• Task material
====

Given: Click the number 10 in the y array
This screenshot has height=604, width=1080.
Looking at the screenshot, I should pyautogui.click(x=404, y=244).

====

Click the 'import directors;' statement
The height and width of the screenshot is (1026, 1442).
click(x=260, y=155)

====

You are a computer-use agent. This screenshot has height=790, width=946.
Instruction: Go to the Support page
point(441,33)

====

• Request
Express the lines of the records from the line containing "Given: Click the number 10 in the y array" up to and including the line containing "Looking at the" as a numbered list, leaving out any blank lines.

• Answer to this task
1. Given: Click the number 10 in the y array
2. This screenshot has height=604, width=1080.
3. Looking at the screenshot, I should pyautogui.click(x=404, y=244).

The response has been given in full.